↓

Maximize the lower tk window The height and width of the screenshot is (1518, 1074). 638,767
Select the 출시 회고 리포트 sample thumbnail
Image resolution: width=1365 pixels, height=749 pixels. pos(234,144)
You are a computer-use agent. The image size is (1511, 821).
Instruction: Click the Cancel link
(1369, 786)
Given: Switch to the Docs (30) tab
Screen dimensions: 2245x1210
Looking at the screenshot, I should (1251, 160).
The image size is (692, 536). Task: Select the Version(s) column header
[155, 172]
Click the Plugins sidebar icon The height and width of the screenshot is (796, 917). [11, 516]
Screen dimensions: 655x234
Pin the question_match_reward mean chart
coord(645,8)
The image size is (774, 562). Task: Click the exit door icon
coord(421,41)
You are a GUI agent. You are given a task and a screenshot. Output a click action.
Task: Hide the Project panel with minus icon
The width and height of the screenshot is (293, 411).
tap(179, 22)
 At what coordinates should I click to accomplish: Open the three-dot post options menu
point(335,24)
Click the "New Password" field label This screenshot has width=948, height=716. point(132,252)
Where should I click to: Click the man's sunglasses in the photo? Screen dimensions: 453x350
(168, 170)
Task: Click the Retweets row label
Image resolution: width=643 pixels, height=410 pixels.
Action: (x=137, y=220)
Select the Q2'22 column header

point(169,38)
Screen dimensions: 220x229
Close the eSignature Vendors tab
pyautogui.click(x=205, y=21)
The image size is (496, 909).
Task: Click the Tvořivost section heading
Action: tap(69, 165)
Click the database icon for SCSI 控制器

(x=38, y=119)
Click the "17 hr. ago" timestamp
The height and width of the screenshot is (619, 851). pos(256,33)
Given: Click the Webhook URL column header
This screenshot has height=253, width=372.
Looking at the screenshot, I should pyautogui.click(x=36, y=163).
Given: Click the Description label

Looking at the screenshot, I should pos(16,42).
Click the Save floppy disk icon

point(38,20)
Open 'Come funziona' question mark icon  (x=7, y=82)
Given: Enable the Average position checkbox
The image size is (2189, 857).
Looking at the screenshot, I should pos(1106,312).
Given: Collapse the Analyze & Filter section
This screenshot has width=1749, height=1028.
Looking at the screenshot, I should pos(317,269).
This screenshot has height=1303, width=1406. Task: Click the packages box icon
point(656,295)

↑

**Aim:** Return every line of the data above verbatim, from the first line to the last, changing and omitting nothing.

**Expected answer:**
Maximize the lower tk window The height and width of the screenshot is (1518, 1074). 638,767
Select the 출시 회고 리포트 sample thumbnail
Image resolution: width=1365 pixels, height=749 pixels. pos(234,144)
You are a computer-use agent. The image size is (1511, 821).
Instruction: Click the Cancel link
(1369, 786)
Given: Switch to the Docs (30) tab
Screen dimensions: 2245x1210
Looking at the screenshot, I should (1251, 160).
The image size is (692, 536). Task: Select the Version(s) column header
[155, 172]
Click the Plugins sidebar icon The height and width of the screenshot is (796, 917). [11, 516]
Screen dimensions: 655x234
Pin the question_match_reward mean chart
coord(645,8)
The image size is (774, 562). Task: Click the exit door icon
coord(421,41)
You are a GUI agent. You are given a task and a screenshot. Output a click action.
Task: Hide the Project panel with minus icon
The width and height of the screenshot is (293, 411).
tap(179, 22)
 At what coordinates should I click to accomplish: Open the three-dot post options menu
point(335,24)
Click the "New Password" field label This screenshot has width=948, height=716. point(132,252)
Where should I click to: Click the man's sunglasses in the photo? Screen dimensions: 453x350
(168, 170)
Task: Click the Retweets row label
Image resolution: width=643 pixels, height=410 pixels.
Action: (x=137, y=220)
Select the Q2'22 column header

point(169,38)
Screen dimensions: 220x229
Close the eSignature Vendors tab
pyautogui.click(x=205, y=21)
The image size is (496, 909).
Task: Click the Tvořivost section heading
Action: tap(69, 165)
Click the database icon for SCSI 控制器

(x=38, y=119)
Click the "17 hr. ago" timestamp
The height and width of the screenshot is (619, 851). pos(256,33)
Given: Click the Webhook URL column header
This screenshot has height=253, width=372.
Looking at the screenshot, I should pyautogui.click(x=36, y=163).
Given: Click the Description label

Looking at the screenshot, I should pos(16,42).
Click the Save floppy disk icon

point(38,20)
Open 'Come funziona' question mark icon  (x=7, y=82)
Given: Enable the Average position checkbox
The image size is (2189, 857).
Looking at the screenshot, I should pos(1106,312).
Given: Collapse the Analyze & Filter section
This screenshot has width=1749, height=1028.
Looking at the screenshot, I should pos(317,269).
This screenshot has height=1303, width=1406. Task: Click the packages box icon
point(656,295)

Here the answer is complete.